### Exercise aim:
Using the data below, return the stretch from the line that contains "Click the Got feedback icon" through the line that contains "Click the coins", both included, exactly as it stands and nothing beyond it.

+++ Record set +++

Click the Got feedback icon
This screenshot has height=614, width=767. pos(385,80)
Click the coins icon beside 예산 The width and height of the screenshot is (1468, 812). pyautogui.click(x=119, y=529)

+++
+++ Record set +++

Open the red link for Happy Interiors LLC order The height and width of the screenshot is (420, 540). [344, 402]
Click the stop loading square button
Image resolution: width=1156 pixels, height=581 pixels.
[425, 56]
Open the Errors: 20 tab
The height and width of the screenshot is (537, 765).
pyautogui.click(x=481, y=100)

+++

### Task response:
Click the Got feedback icon
This screenshot has height=614, width=767. pos(385,80)
Click the coins icon beside 예산 The width and height of the screenshot is (1468, 812). pyautogui.click(x=119, y=529)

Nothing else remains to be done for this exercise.